As many know, Todd is one of nature's noblest -- although nowhere near as attractive as Patti.


  1. A typo, Jerry...Nature's Knobbiest, perhaps. And thanks. H. J. Campbell and AUTHENTIC were a Nice Try sort of editor and magazine...but, as Paul Fraser has been the latest to note, he did have the wit to publish THE ROSE by Charles Harness while the rest of the editors in the field were busy writing blurbs for the mediocrities at best from E. J. Cole and Jack Sharkey.

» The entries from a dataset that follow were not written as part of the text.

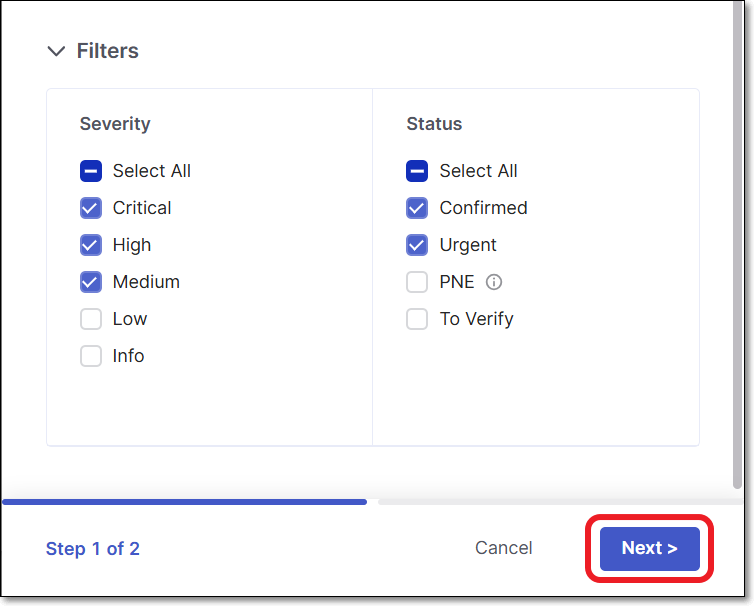Uncheck the Medium severity checkbox
Viewport: 754px width, 606px height.
tap(91, 282)
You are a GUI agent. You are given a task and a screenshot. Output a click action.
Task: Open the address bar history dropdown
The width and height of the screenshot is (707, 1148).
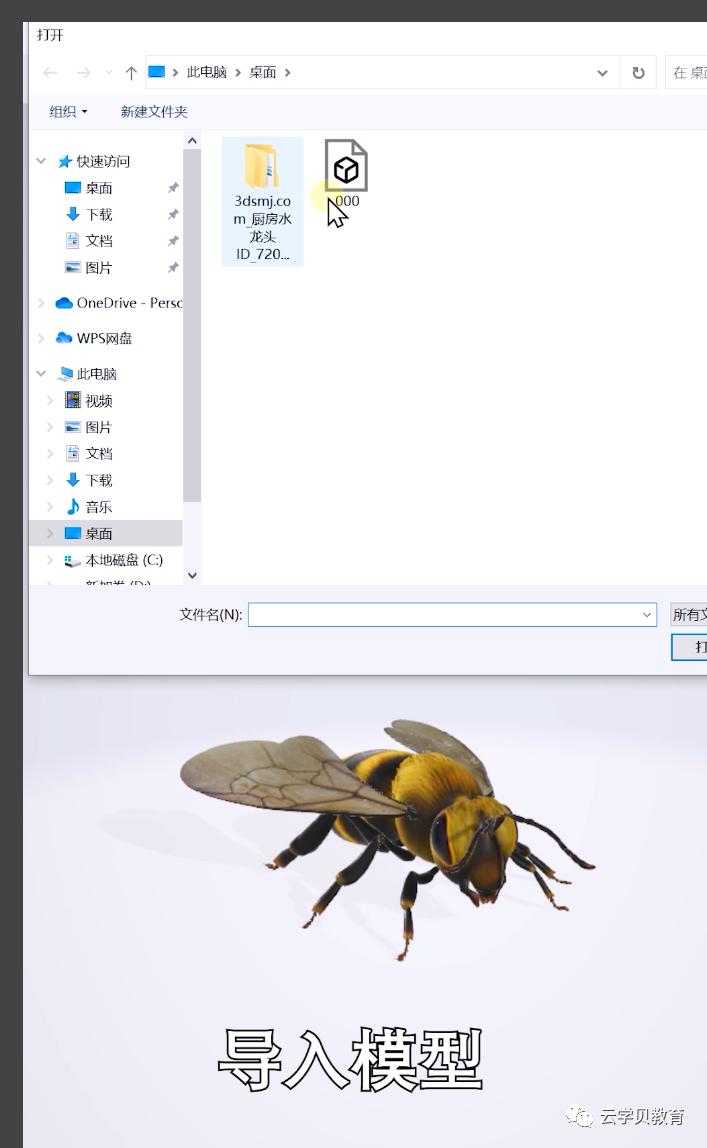tap(602, 73)
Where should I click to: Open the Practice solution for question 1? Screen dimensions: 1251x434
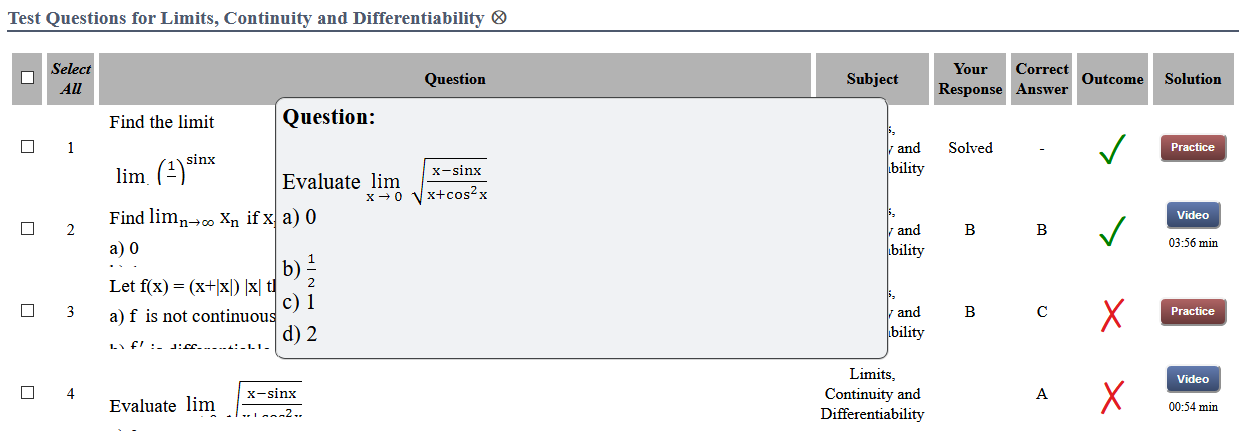point(1193,148)
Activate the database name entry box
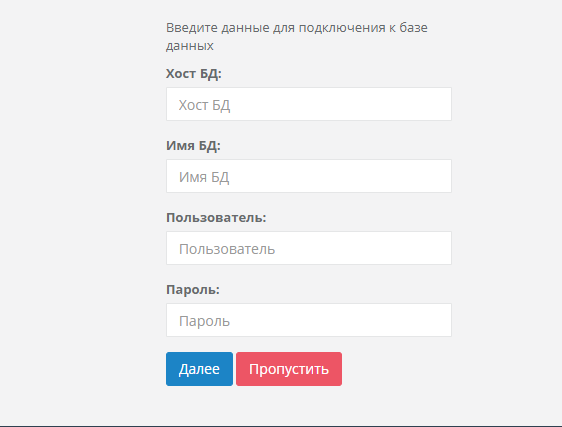 (309, 176)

  2. I'm a fan of THE BEST OF L. SPRAGUE DE CAMP published by Ballantine Books. Here's the list of stories included (from Wikipedia):
    "L. Sprague de Camp — Engineer and Sorcerer" by Poul Anderson.
    "Language for Time Travelers" (essay).
    "The Command."
    "The Merman."
    "The Gnarly Man."
    "Reward of Virtue" (poem).
    "Nothing in the Rules." Accusations of foul play ensue when a mermaid is entered at a swim meet, but the stratagem appears perfectly legal. No such ploy ever having been envisioned, it turns out that nothing in the rules states a contestant can't have a tail, or even has to be human...
    "The Hardwood Pile." When Dan Pringle's Gahato sawmill processes a tree harboring a dryad, the spirit, having no other home, remains with the resulting pile of lumber, "haunting" it to prevent its dispersal. A running conflict between the two ensues, ending only when Pringle agrees to sell the whole pile to renovate the dance floor of a local bar, at which his antagonist then becomes an employee.
    "The Reluctant Shaman." Indian curio-shop proprietor Virgil Hathaway gets stuck babysitting a batch of mischievous Iroquois spirits, who get out of control and run rampant "helping" people with poltergeist-style tricks. Only a medicine man can bring them to heel, but is Hathaway up to the task?
    "The Inspector's Teeth." Hithafea, a dinosaur-like native from the planet Osiris enrolls in an Earth college and pledges one of its fraternities. Snobbish big man on campus John Fitzgerald, resenting Hithafea, hazes him mercilessly. But how does this connect with the fate of an interstellar treaty negotiated many years later?
    "The Guided Man." The Telagog Company can take over your body for you in awkward social situations, enabling you to negotiate them effortlessly. The service is a godsend for bashful Ovid Ross, until his controller decides he wants the same girl Ovid does...
    "The Ameba" (poem).
    "Judgment Day." Physicist Wade Ormont discovers an unsuspected type of nuclear reaction that could make his reputation—and, in the wrong hands, lead inevitably to universal destruction. Should he publish his findings and bask in the ephemeral glory, or does the survival of a world that has rejected and despised him count more?
    "A Gun for Dinosaur." Time-traveling hunter Reginald Rivers recounts an anecdote from one of his time safari expeditions involving problematic clients. Courtney James is an arrogant and spoiled playboy; August Holtzinger is a small, timid man, too puny the handle the heavy weaponry needed to take down Cretaceous period dinosaurs. Reluctantly, Rivers allows him on the safari with a lighter caliber weapon. James' reckless shooting rouses a slumbering Tyrannosaurus. Holtzinger tries to save him, but the creature shrugs off his gunfire and snaps him up. Rivers aborts the trip, angering James, who later tries to go back to the Cretaceous again and assassinate Rivers' past self. But the space-time continuum has a rough way with time paradoxes...
    "The Emperor's Fan."
    "Two Yards of Dragon." Squire Eudoric Damberson wishes to wed his magical tutor's daughter and become a knight. The price is procuring for the magician a portion of dragon hide for use in his magic. Dragons being locally scarce, Eudoric sets out for the east to slay one. Doing so, however, runs him afoul with the local game laws.
    "The Little Green Men" (poem).
    "Author's Afterword."

    1. Some great stories there, George. I'm also a fan of his three books of poems.

  3. I love the TALES FROM GAVAGAN'S BAR collection, and a few of his there things, but mostly find his work forgettable, either before or soon after I read it. I had the 2 NESFA Press volumes of his work, but sold them to Powell's for a pittance, as I knew I'd never want to read them again, and that was after skipping many stories. I do still have a SFBC edition of INCOMPLETE ENCHANTER around here somewhere.